Secretary-general Lim Jock Hoi, a veteran Bruneian diplomat, pointed to a tropical storm that battered the southern Philippines last month leaving at least 240 dead and tens of thousands displaced.
Also in December, a tropical cyclone pounded Indonesia’s main island of Java and killed at least 41 people, with tens of thousands forced from their homes by severe flooding and landslides.
“Our region is disaster-prone,” Lim said at his inauguration ceremony at ASEAN’s Secretariat in Jakarta.
“This underscores the need to strengthen ASEAN cooperation in disaster management and humanitarian assistance.”
The 10-member group has tended to focus much of its endeavors on regional diplomacy and economic growth.
Lim takes over from Vietnam’s Le Luong Minh who said Friday that the organisation’s main challenge is to bring it “closer to its people.”
Lim said that ASEAN must be “more proactive” and “improve (its) capabilities” in disaster-relief efforts.
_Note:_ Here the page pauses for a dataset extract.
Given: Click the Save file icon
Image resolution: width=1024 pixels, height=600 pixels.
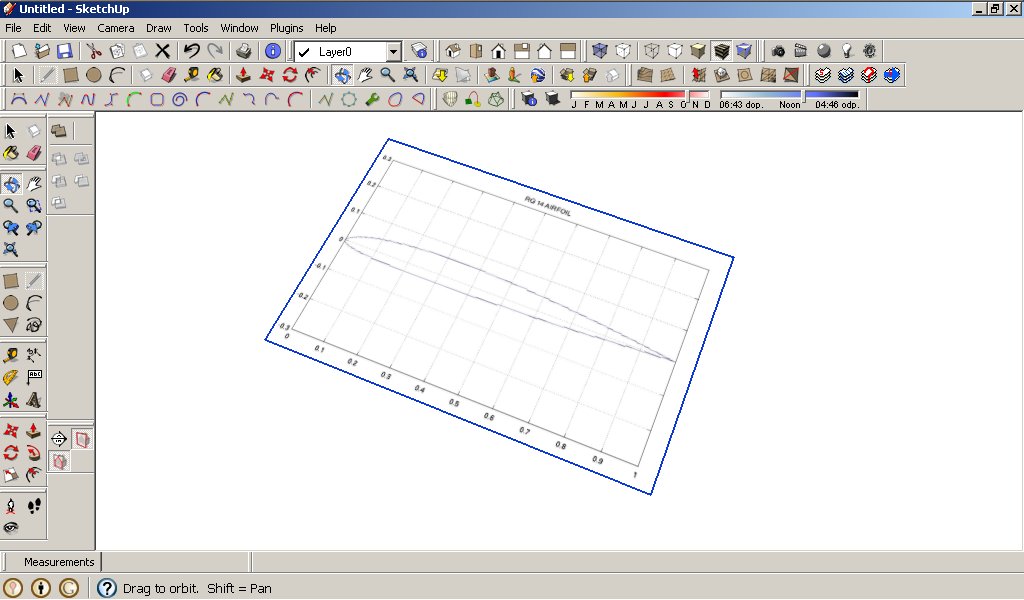Looking at the screenshot, I should point(64,51).
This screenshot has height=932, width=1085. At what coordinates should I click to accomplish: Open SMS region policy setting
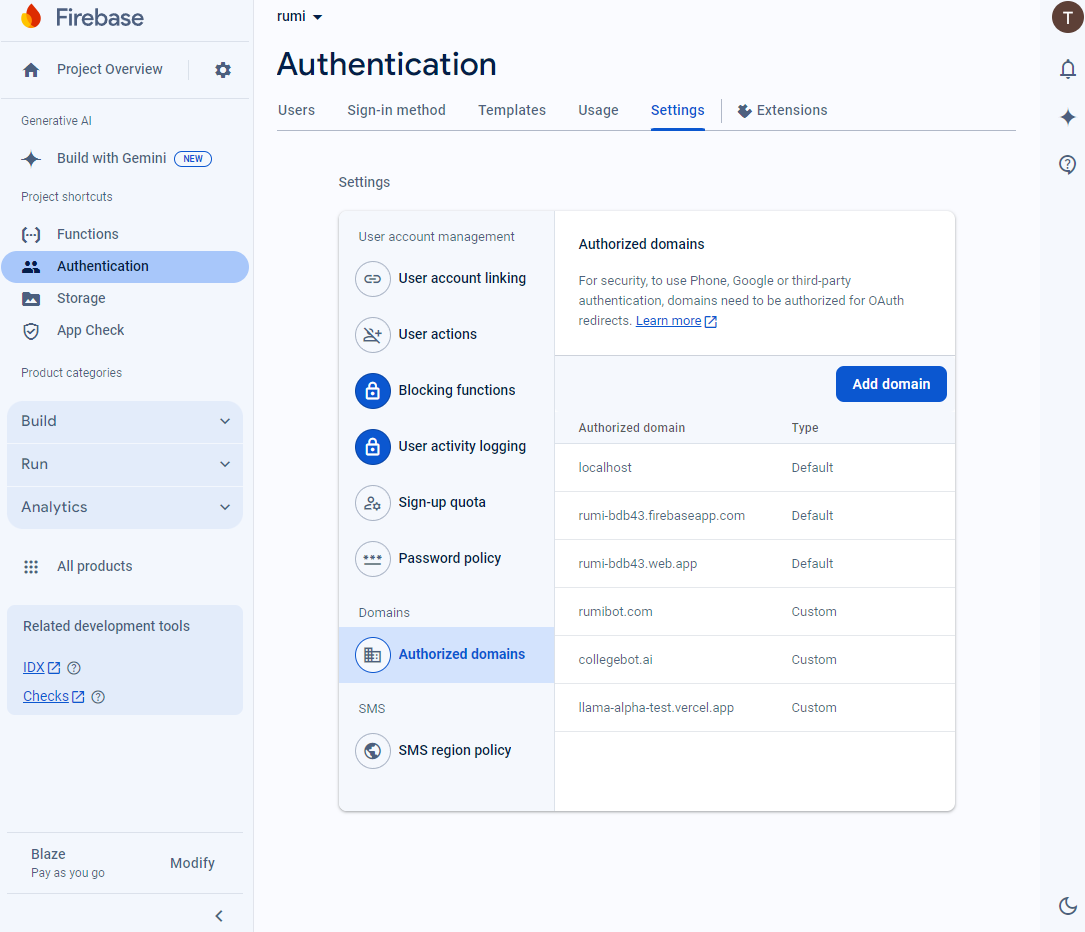pos(454,750)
“It is therefore incumbent upon us all to enhance the resilience of our communities through disaster risk reduction interventions, climate change adaptation strategies, as well as conservation and sustainable management of biodiversity and natural resources,” he added.
The ASEAN secretary-general serves a non-renewable term of five years with the post rotating among member-states.